大正8年 1919年 38歳 単身上京。額縁行商。「東京市セメント試験場」アルバイト。
 祖母「ツル」死亡。
大正9年 1920年 39歳 妻「サキノ」と戸籍上の離婚。「一ツ橋図書館」臨時雇。
大正10年 1921年 40歳 父「竹治郎」死亡。「東京市役所」事務員。
大正11年 1922年 41歳 「東京市役所」事務員を退職。額縁行商。
大正12年 1923年 42歳 関東大震災に遭遇。熊本に帰郷し仮寓。
大正13年 1924年 43歳 泥酔して市電を止める。報恩寺に連行され、禅門に入る。
大正14年 1925年 44歳 曹洞宗報恩寺で出家得度。味取観音堂の堂守。出家名「耕畝」。
 漂泊行乞時代
大正15年 1926年 45歳 一笠一鉢の旅立ち。九州地方行乞放浪の旅。防府にて「改名届」。
昭和2年  1927年 46歳  自筆ノート「行乞記」。
昭和6年  1931年 50歳 山陽・山陰・四国・九州地方の行乞。熊本で「三八九居」の自炊生活。
ガリ版刷個人誌「三八九」編集発行(1〜3集)。
 庵住の時代
昭和7年 1932年 51歳 山口県川棚温泉で結庵希望挫折。第1句集「鉢の子」刊行。
小郡町矢足「其中庵」を結庵。「三八九」(4集)。自筆ノート「其中日記」。
昭和8年 1933年 52歳 第2句集「草木塔」刊行。「三八九」(5〜6集)。
昭和9年 1934年 53歳 福岡・広島・神戸・京都・名古屋東上の旅・信州飯田で病む。
昭和10年 1935年 54歳 第3句集「山行水行」刊行。自殺未遂、死場所を求めて旅立つ。
昭和11年 1936年 55歳 第4句集「雑草風景」刊行。自筆ノート「旅日記」。
近畿・関東・甲州・信濃・北陸への旅。平泉中尊寺から引き返し永平寺参籠。
昭和12年 1937年 56歳 第5句集「柿の葉」刊行。自筆ノート「其中日記」。
昭和13年 1938年 57歳 山口市湯田温泉「風来居」結庵。中原中也の弟、呉郎と深い文学交流。

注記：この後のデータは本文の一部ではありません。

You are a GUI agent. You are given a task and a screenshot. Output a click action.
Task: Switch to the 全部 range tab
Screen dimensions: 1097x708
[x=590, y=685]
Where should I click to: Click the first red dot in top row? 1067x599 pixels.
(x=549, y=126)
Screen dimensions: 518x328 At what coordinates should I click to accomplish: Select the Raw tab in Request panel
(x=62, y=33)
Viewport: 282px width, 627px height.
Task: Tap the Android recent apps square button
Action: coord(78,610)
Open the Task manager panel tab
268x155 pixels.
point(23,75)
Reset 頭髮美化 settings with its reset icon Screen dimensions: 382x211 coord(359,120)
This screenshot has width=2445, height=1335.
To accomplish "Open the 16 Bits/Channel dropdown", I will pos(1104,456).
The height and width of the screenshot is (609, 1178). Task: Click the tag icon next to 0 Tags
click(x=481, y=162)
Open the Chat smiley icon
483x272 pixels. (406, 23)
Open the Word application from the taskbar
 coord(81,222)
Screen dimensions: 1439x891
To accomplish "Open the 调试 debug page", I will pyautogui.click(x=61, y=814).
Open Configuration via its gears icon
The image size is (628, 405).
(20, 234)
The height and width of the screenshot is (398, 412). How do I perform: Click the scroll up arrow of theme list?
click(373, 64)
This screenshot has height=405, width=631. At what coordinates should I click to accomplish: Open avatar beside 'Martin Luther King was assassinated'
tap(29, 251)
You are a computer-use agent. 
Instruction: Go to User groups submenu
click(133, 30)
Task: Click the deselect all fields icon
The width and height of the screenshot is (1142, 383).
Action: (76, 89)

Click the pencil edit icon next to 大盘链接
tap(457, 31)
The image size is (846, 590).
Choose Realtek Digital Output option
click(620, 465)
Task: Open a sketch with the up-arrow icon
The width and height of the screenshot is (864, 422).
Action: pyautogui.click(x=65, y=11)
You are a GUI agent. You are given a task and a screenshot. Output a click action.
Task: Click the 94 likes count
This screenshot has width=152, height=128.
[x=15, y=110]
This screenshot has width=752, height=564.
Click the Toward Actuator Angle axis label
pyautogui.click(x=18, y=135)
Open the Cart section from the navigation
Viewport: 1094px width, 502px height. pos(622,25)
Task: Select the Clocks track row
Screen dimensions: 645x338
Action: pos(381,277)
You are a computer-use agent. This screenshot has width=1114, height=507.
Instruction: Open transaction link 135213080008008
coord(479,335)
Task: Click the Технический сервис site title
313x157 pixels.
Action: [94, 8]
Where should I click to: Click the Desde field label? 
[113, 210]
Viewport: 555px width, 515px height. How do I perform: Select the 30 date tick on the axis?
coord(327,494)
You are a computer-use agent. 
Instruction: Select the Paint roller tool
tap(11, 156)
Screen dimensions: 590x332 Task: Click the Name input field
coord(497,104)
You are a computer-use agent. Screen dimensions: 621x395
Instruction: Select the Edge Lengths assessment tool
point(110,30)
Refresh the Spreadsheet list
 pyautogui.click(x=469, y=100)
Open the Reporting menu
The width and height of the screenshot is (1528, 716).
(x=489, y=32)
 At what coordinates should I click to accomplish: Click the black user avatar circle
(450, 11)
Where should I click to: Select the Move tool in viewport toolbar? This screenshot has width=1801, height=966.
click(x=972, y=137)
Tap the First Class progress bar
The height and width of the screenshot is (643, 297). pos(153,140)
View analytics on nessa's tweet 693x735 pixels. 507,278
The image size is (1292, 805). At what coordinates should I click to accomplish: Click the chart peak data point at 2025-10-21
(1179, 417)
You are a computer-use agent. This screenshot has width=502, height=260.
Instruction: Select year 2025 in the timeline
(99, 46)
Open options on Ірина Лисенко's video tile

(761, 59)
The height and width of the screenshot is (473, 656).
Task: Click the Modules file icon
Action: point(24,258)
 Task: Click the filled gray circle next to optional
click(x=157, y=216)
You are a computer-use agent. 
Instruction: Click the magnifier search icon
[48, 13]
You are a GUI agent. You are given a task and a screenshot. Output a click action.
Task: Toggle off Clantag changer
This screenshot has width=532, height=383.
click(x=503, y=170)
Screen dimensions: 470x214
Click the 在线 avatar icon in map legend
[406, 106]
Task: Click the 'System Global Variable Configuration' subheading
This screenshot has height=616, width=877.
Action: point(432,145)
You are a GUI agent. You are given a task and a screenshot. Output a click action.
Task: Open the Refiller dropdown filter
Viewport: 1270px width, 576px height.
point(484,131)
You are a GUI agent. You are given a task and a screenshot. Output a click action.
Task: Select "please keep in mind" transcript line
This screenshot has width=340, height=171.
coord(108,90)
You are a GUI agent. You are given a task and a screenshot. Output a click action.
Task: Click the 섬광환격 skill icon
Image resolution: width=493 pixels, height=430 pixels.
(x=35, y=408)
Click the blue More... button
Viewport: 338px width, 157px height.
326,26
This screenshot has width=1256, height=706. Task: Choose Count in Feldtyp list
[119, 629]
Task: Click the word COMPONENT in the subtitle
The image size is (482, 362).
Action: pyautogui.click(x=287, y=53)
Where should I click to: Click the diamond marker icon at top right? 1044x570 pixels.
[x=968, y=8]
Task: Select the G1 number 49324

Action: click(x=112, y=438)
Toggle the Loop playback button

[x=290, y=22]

昭和14年 1939年 58歳 第6句集「狐寒」刊行。近畿・東海・木曽への旅。自筆ノート「旅日記」。
四国へ渡り四国遍路松山「一草庵」へ入庵。
昭和15年 1940年 59歳 第7句集「鴉」刊行。一代句集「草木塔」刊行。自筆ノート「松山日記」。
中国・四国・九州への旅。
      10月11日未明松山市一草庵で死亡。